* 提供データ

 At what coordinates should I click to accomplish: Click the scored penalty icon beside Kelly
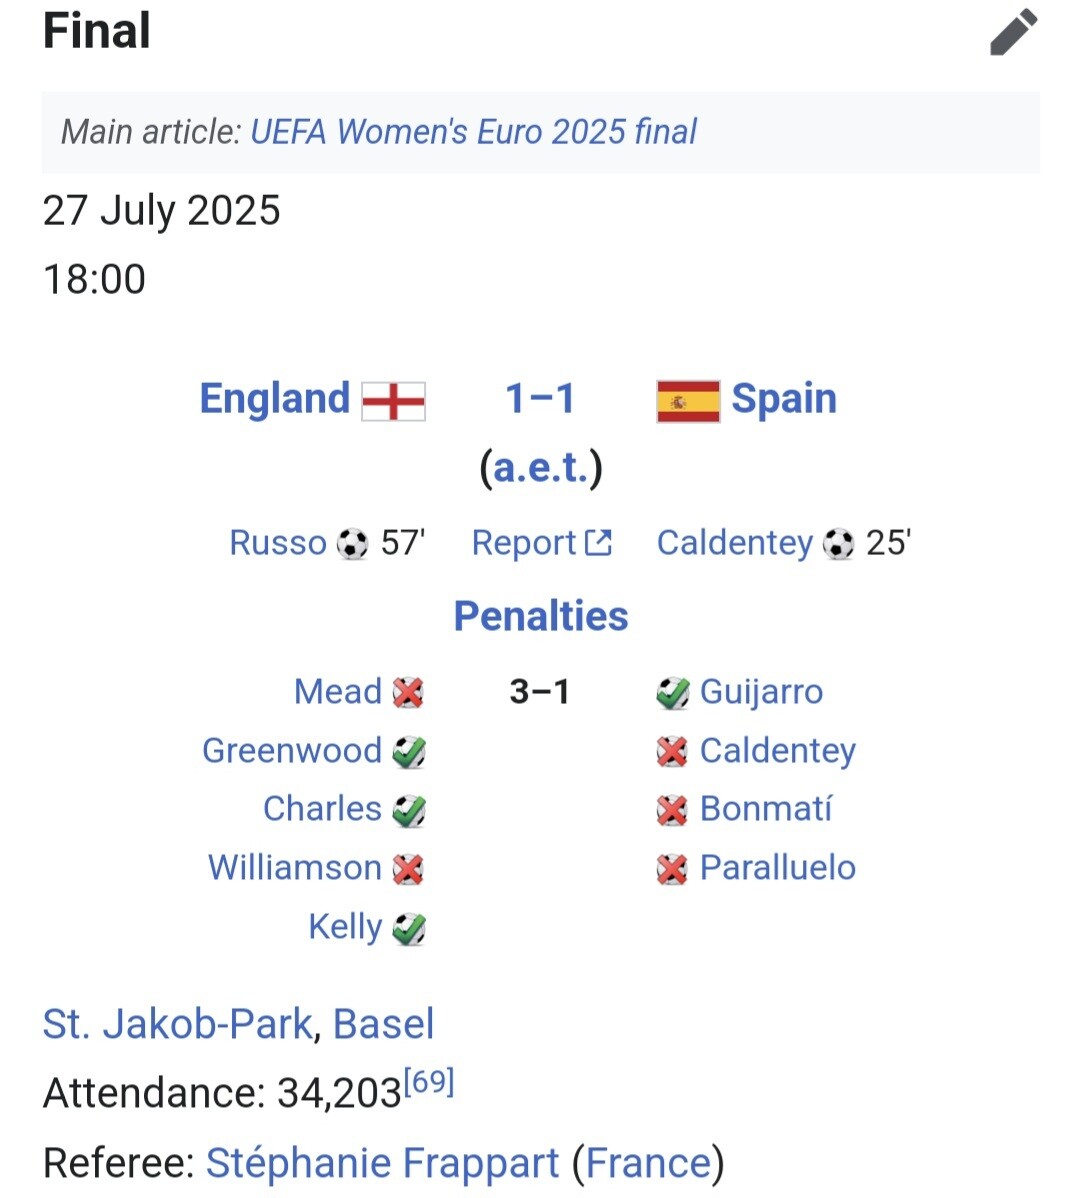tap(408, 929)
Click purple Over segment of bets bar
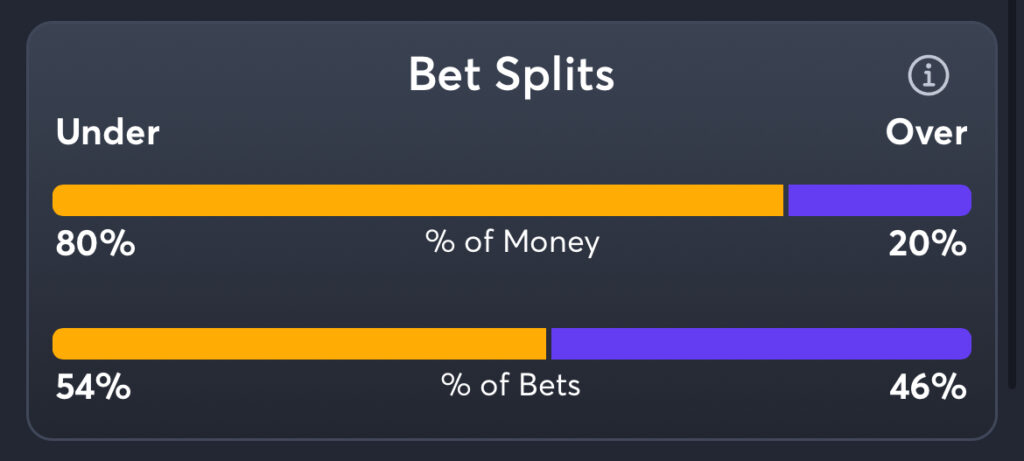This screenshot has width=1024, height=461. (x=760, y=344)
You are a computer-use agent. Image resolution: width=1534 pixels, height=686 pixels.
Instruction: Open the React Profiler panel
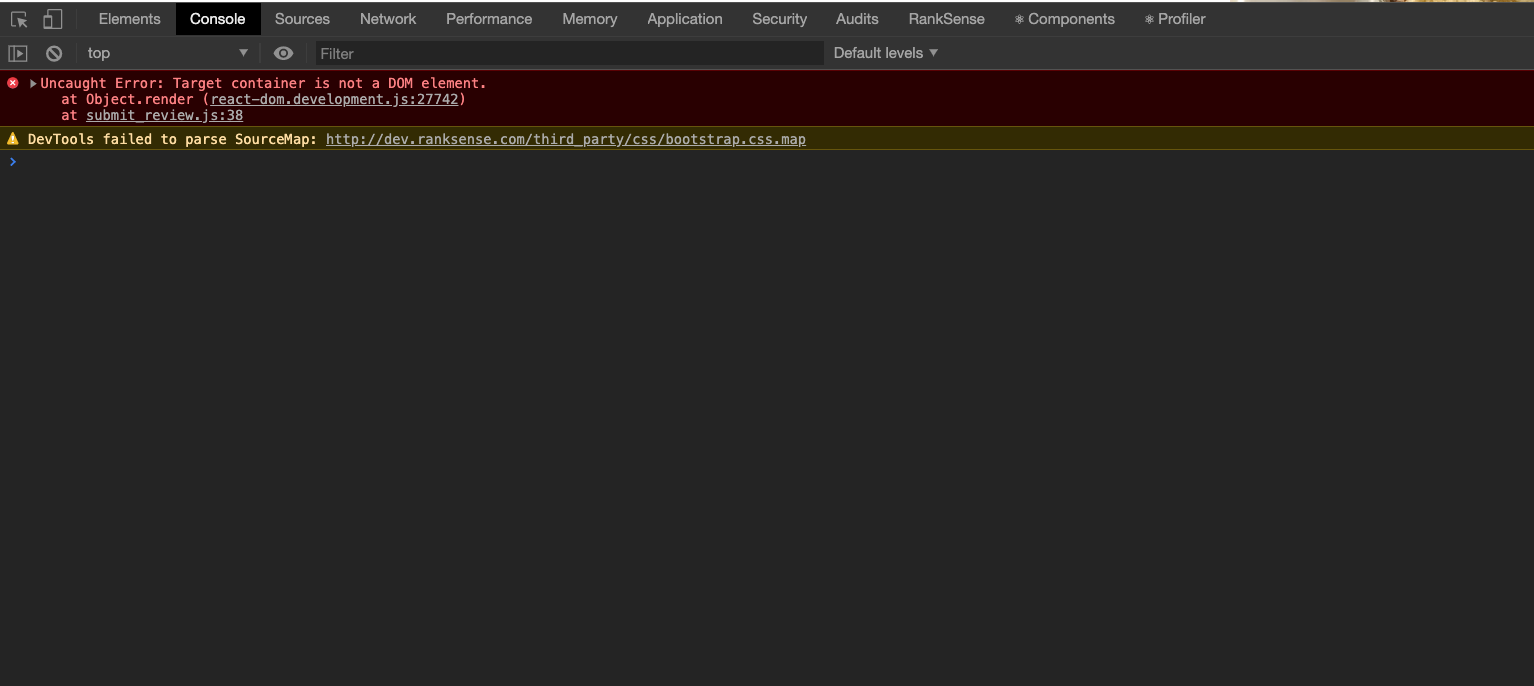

==

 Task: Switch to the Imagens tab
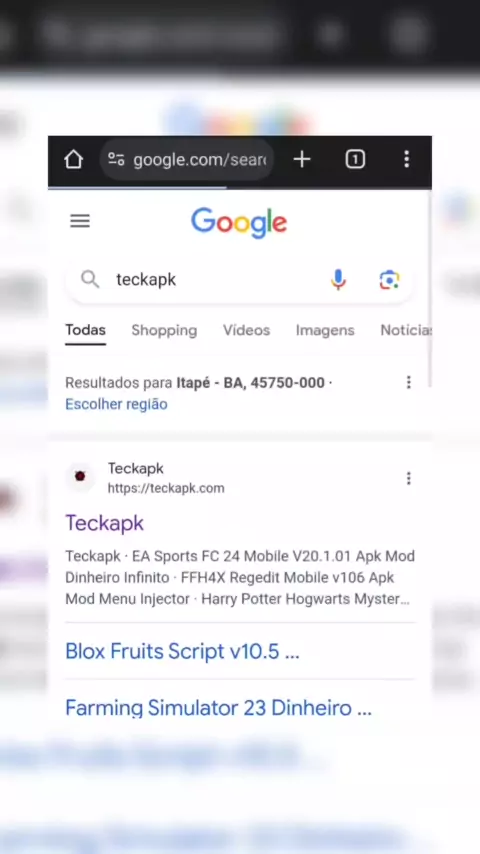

* 課題の詳細
「At what coordinates」を含む行から「Instruction: Open the React Profiler panel」を含む行までのデータで、「purple」を「green」に変え、ほかはそのままにして書き直せ。画像は答えに含めないこと。

* 課題への回答
 At what coordinates should I click to accomplish: Click the scored penalty icon beside Kelly
tap(408, 929)
Click green Over segment of bets bar
This screenshot has width=1024, height=461. (x=760, y=344)
You are a computer-use agent. Image resolution: width=1534 pixels, height=686 pixels.
Instruction: Open the React Profiler panel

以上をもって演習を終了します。